Extracted data entries
------------

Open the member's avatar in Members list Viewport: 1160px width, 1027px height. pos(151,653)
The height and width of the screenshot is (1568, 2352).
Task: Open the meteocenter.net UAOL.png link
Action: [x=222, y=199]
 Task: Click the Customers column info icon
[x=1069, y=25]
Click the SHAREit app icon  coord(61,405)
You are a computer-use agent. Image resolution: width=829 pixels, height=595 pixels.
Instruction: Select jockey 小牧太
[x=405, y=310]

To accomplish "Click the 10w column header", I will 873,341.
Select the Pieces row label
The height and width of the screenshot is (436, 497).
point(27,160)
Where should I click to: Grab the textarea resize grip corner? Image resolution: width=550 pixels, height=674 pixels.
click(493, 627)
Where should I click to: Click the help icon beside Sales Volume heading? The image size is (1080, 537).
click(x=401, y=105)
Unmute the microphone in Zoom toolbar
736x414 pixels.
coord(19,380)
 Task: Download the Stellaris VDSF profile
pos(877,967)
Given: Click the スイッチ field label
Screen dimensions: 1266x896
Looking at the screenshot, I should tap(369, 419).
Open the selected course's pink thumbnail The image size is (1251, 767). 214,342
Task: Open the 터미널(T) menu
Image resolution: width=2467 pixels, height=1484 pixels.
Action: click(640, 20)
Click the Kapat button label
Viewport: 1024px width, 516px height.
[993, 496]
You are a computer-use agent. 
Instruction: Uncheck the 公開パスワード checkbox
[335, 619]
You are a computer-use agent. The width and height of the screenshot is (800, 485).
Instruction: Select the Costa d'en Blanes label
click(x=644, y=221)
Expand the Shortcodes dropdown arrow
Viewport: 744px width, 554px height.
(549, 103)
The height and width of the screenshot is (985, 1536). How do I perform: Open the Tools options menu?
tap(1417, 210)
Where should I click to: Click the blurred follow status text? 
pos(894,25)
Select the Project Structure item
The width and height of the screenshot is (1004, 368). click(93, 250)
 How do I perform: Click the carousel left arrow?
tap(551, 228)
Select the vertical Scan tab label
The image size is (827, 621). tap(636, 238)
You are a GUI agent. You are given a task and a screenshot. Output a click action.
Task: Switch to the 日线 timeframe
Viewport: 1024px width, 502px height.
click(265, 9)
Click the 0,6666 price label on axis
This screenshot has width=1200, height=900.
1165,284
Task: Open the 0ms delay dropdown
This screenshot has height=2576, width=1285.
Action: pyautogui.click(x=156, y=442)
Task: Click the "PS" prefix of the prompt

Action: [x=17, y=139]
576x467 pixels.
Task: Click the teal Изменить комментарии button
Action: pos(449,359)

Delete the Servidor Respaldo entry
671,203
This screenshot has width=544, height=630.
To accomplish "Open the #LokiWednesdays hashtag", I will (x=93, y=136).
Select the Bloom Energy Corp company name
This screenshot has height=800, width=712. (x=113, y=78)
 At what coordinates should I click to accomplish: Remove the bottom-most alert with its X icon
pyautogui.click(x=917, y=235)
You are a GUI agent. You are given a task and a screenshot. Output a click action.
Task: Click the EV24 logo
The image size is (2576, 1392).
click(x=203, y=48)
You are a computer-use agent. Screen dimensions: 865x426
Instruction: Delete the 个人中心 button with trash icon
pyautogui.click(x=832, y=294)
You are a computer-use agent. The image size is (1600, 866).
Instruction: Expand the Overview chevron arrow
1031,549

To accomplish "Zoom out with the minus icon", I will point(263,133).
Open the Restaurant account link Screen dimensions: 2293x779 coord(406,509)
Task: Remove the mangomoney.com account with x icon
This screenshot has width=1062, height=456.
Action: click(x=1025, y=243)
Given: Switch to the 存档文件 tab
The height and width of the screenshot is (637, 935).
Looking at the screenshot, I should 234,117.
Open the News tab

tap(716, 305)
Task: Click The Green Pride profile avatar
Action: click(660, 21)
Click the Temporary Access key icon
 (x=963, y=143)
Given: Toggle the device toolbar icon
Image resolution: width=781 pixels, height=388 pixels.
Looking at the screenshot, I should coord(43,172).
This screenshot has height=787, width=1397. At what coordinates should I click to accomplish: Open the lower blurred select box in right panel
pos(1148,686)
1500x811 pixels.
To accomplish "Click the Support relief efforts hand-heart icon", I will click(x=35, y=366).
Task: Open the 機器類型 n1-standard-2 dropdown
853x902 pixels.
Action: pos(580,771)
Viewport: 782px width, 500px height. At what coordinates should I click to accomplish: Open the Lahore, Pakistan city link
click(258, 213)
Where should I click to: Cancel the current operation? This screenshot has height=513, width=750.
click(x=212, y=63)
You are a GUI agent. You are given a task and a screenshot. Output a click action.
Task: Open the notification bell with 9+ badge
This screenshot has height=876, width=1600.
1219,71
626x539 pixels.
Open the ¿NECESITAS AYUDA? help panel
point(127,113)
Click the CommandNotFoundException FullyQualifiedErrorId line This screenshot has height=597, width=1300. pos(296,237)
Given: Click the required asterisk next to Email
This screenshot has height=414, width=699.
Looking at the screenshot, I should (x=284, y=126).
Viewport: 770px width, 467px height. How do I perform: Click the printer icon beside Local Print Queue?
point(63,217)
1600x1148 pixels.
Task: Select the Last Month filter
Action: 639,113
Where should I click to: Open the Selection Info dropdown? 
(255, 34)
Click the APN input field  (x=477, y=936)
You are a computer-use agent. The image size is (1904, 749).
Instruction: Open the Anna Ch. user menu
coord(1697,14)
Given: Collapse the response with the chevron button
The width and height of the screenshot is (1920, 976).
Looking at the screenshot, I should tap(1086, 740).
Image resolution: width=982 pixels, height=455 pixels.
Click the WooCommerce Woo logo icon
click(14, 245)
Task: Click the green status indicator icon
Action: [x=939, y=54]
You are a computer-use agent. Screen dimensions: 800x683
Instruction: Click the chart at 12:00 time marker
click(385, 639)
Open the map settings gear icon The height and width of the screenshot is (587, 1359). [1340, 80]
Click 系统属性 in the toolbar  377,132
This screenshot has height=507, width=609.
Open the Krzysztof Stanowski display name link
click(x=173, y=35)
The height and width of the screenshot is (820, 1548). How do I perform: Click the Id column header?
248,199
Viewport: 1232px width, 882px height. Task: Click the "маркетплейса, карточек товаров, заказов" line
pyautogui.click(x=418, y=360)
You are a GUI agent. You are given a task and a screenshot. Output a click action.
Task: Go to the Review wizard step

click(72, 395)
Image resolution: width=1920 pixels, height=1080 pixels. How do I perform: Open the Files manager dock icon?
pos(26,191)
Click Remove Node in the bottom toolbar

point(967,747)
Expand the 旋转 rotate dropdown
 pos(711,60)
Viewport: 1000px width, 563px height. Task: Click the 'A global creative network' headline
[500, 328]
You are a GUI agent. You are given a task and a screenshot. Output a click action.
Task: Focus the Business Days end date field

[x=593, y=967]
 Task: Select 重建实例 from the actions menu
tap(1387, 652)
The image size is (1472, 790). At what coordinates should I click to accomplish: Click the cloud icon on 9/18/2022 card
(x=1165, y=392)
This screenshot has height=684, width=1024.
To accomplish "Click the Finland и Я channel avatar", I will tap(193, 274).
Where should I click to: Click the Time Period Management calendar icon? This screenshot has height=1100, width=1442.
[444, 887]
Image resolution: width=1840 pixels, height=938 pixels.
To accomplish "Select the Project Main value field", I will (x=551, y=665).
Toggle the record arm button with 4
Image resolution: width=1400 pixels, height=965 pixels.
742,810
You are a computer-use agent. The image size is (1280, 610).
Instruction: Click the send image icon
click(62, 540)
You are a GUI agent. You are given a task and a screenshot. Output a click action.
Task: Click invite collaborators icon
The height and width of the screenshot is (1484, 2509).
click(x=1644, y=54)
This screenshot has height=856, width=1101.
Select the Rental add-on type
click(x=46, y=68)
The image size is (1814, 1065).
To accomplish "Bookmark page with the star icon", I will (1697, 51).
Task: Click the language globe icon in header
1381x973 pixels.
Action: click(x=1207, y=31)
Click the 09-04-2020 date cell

------------

What is expected:
Give everything from the start of the rows above down to the line containing "point(27,160)", that line included, as a JSON list of strings with one string per line. Leave out blank lines.

Solution for this exercise:
[
  "Open the member's avatar in Members list Viewport: 1160px width, 1027px height. pos(151,653)",
  "The height and width of the screenshot is (1568, 2352).",
  "Task: Open the meteocenter.net UAOL.png link",
  "Action: [x=222, y=199]",
  " Task: Click the Customers column info icon",
  "[x=1069, y=25]",
  "Click the SHAREit app icon  coord(61,405)",
  "You are a computer-use agent. Image resolution: width=829 pixels, height=595 pixels.",
  "Instruction: Select jockey 小牧太",
  "[x=405, y=310]",
  "To accomplish \"Click the 10w column header\", I will 873,341.",
  "Select the Pieces row label",
  "The height and width of the screenshot is (436, 497).",
  "point(27,160)"
]